*** Opening PROVIDED DATA ***

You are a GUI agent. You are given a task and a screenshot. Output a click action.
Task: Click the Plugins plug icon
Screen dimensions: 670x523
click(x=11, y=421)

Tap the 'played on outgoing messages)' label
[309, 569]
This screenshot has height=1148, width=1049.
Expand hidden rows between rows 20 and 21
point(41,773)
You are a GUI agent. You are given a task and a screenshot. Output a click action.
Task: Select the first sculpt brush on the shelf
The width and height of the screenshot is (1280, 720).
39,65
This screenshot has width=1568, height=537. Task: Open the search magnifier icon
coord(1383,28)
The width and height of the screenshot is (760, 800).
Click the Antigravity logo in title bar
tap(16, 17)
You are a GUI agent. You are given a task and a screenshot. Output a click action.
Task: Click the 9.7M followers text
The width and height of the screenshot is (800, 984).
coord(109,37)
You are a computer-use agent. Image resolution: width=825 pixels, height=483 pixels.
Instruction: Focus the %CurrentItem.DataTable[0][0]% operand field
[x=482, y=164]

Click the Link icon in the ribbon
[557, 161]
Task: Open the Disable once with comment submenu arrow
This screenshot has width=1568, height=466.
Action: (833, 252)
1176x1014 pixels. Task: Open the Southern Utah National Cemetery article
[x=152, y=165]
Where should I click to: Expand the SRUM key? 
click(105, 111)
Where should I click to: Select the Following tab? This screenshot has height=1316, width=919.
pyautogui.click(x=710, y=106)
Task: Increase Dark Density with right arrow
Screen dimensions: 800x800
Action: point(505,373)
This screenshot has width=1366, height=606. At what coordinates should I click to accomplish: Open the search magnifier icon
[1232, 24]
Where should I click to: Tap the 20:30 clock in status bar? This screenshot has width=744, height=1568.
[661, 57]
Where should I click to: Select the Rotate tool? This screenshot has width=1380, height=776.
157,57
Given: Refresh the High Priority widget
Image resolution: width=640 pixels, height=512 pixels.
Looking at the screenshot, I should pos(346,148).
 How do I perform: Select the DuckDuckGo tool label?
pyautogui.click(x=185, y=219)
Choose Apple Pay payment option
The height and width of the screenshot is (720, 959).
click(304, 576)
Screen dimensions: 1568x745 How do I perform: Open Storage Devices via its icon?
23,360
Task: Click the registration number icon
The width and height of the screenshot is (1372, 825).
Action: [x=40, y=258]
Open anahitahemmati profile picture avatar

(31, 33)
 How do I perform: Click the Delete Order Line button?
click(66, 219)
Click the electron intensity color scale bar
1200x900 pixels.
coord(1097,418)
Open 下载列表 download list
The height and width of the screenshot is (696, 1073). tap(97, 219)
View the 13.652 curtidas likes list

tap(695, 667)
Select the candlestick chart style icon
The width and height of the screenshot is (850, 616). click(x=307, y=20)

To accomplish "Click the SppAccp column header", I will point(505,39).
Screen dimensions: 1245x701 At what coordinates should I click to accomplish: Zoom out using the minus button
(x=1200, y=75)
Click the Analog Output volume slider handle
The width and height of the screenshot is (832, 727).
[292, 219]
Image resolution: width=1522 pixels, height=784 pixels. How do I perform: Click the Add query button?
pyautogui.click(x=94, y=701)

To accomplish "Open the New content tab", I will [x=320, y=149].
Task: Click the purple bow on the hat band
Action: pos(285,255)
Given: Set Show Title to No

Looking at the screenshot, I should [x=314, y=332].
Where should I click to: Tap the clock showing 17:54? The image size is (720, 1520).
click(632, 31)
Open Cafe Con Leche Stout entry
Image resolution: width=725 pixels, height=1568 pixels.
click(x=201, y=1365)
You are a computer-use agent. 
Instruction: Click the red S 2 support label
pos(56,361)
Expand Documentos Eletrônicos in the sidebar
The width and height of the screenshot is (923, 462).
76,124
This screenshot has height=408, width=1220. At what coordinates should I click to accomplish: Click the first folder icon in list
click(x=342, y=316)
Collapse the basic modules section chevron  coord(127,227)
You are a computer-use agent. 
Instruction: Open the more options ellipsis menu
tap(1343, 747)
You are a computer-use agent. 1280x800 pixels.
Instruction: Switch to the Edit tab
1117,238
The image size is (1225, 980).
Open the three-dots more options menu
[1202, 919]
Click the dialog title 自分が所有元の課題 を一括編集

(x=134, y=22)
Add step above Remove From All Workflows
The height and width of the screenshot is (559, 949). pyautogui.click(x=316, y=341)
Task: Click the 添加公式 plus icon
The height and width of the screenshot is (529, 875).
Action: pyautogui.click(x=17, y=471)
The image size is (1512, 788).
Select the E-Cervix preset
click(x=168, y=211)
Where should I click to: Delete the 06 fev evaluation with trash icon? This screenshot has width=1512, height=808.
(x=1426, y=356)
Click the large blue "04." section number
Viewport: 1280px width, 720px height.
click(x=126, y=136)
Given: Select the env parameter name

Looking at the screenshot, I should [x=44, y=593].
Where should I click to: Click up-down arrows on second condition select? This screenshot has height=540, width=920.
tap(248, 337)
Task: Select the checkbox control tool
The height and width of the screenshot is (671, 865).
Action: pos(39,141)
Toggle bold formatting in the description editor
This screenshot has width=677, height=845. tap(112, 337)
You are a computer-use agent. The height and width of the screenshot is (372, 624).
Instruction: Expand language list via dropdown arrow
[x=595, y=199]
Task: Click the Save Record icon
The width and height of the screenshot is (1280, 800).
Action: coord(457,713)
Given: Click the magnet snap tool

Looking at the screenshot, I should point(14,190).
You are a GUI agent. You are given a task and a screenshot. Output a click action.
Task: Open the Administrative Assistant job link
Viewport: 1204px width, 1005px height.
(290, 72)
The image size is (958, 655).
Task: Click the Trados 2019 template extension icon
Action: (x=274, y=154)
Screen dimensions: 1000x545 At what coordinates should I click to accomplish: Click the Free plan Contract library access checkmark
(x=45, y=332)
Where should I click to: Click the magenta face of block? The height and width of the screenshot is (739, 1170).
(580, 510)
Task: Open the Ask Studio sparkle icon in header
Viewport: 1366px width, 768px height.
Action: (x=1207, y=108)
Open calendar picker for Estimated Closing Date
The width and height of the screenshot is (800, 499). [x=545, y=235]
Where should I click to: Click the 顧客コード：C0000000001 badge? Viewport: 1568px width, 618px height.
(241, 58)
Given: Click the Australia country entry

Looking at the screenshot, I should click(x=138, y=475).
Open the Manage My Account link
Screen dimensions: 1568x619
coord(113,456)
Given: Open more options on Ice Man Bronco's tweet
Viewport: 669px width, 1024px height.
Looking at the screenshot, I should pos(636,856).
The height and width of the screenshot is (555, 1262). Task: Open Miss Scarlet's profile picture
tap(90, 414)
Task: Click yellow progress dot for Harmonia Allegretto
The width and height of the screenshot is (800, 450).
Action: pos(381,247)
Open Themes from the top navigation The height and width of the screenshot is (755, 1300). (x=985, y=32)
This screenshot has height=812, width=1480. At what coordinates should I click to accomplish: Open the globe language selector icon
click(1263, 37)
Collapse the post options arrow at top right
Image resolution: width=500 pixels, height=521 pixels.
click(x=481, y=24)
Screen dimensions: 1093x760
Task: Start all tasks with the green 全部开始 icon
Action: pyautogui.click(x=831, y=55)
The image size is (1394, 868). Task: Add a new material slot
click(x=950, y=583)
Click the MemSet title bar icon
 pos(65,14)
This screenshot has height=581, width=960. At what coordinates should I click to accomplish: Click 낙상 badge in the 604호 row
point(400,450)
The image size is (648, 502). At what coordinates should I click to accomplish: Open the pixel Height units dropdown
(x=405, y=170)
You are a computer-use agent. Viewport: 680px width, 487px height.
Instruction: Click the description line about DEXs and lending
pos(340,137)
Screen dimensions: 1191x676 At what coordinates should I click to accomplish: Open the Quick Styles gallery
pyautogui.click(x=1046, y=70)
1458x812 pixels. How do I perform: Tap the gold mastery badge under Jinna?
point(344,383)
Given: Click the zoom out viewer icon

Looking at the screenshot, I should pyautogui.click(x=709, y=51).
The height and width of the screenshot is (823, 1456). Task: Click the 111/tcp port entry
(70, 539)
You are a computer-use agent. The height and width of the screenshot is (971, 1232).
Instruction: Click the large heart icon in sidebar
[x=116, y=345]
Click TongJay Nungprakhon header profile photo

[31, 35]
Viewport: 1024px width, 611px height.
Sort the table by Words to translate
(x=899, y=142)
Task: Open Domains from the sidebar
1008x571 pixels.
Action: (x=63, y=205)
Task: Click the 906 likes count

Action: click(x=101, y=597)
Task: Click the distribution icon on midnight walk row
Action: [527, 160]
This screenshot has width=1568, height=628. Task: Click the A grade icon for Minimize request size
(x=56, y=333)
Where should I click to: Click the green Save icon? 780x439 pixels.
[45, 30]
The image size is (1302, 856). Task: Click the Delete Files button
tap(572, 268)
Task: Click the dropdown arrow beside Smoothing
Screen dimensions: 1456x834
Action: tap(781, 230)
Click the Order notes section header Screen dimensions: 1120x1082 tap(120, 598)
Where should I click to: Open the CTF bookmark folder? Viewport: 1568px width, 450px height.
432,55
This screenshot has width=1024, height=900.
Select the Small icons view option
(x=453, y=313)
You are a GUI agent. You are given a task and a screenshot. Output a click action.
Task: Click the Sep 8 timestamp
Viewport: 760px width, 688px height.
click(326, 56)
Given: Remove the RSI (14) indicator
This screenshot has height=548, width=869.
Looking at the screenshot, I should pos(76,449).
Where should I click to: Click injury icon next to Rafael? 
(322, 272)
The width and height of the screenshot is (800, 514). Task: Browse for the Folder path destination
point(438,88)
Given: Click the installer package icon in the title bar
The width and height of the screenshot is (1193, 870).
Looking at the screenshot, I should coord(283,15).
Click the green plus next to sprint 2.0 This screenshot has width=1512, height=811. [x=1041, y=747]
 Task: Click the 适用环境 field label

*** Closing PROVIDED DATA ***

[TASK TO CARRY OUT]: Pick each line holding the word "Collapse" out of the data and copy it.

[WRITTEN SOLUTION]:
Collapse the basic modules section chevron  coord(127,227)
Collapse the post options arrow at top right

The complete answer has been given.